We value the work of the sub-committee. It is a new process that is evolving. The Government takes the committee's submissions and comments very seriously. We take account of them when formulating our position. It is important the Government maintains flexibility to negotiate independently particular issues on behalf of Ireland. However, it is not just committees and Ministers who carry out this work. Our ambassadors at EU level are currently involved in these negotiations. I have no problem with changes in the structure of EU scrutiny. If the members of the sub-committee feel more attention and resources should be given, we will support that.
I listened to Deputy Harkin today and she pointed out that membership of the sub-committee may not re-elect a Deputy to Parliament and wondered how much time Deputies could, therefore, give to the committee. These are all questions we must ask ourselves as individual politicians. We always take on board the advice we are given, taking into account the legal parameters and the responsibility of the Government to get the best decision possible for the people of Ireland.

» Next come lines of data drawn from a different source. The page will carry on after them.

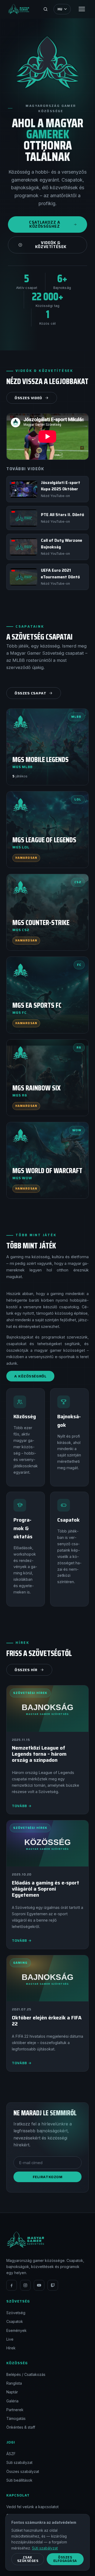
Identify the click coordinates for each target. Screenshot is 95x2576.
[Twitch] (53, 2285)
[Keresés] (45, 9)
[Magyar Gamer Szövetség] (18, 9)
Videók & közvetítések (50, 245)
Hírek (11, 2348)
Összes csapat (30, 693)
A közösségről (30, 1376)
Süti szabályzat (19, 2462)
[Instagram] (25, 2285)
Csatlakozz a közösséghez (44, 224)
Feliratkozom (48, 2177)
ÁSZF (11, 2453)
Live (9, 2339)
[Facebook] (11, 2285)
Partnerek (14, 2409)
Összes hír (26, 1670)
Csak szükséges (28, 2559)
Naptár (12, 2392)
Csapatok (14, 2321)
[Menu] (82, 9)
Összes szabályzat (22, 2471)
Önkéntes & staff (20, 2427)
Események (16, 2330)
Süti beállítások (19, 2480)
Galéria (12, 2401)
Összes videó (28, 398)
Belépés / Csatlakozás (25, 2374)
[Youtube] (39, 2285)
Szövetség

Any Minister in this House, when asked a direct question, will give an answer based on what happened on a particular occasion. There is still no formula in the EU to make this information obvious and open. Until the proposed constitution is passed, we have no formula to provide for that.
There are two strands to the scrutiny process. One strand relates to the questioning of Ministers before the General Affairs and External Relations Council meetings in Europe. The Minister comes before the sub-committee and is cross-examined on issues arising at future meetings. The other strand is the scrutiny of documents and regulations. The Department of Foreign Affairs co-ordinates these and they are sent to the sub-committee. I meet the officials before the documents are presented to the committee and then they are delegated to the relevant sectoral committees. These committees examine them and their implications for the country and they make a judgment on the contents of those reports. That is fairly in-depth scrutiny. My only reservation concerns the resources being made available to civil servants attached to the Sub-Committee on European Scrutiny, who face a horrendous amount of work.